*Brief*: In the entries below, how many lines contain the word "logo"? State the number and nothing more.

*Provided entries*:

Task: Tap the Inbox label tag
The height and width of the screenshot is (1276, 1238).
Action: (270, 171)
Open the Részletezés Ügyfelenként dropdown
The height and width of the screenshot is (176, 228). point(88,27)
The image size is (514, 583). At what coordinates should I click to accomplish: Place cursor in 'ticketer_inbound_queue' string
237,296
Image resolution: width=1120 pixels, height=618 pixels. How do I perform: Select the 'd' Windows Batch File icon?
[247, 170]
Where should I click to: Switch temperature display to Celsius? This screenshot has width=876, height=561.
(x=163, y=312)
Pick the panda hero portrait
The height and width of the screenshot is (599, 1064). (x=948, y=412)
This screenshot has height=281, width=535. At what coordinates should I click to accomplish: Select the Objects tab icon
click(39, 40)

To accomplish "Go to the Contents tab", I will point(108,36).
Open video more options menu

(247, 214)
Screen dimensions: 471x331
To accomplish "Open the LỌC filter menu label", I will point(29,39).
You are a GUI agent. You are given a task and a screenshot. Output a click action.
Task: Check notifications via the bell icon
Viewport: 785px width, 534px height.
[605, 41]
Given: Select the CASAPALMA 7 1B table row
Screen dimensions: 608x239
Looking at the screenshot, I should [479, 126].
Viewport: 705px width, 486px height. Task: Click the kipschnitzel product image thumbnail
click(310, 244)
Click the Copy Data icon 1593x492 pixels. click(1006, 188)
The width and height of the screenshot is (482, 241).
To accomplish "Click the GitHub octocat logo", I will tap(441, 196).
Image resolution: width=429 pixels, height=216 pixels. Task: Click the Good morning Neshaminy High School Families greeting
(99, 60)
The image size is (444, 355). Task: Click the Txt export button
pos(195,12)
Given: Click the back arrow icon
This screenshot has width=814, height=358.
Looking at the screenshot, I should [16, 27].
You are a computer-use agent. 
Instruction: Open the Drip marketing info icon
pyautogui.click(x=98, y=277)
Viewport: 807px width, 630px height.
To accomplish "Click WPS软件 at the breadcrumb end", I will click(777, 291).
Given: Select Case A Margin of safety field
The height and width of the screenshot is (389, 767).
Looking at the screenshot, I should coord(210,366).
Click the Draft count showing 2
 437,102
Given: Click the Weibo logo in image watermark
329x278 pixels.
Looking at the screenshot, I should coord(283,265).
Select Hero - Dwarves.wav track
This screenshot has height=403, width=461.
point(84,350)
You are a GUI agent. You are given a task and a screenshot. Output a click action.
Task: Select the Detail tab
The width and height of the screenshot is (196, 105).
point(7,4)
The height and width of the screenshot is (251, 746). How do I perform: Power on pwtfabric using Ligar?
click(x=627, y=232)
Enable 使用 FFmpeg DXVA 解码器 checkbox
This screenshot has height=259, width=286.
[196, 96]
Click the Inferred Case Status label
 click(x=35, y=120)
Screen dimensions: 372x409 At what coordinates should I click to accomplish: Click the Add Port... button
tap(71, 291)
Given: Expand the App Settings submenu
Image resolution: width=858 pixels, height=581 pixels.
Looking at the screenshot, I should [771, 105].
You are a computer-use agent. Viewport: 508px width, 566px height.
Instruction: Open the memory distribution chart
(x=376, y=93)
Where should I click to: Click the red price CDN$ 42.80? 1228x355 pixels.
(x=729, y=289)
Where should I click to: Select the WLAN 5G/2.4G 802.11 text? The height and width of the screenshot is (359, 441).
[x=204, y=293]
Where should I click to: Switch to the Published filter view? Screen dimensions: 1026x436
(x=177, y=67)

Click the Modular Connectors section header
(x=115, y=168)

*Exercise output*: 2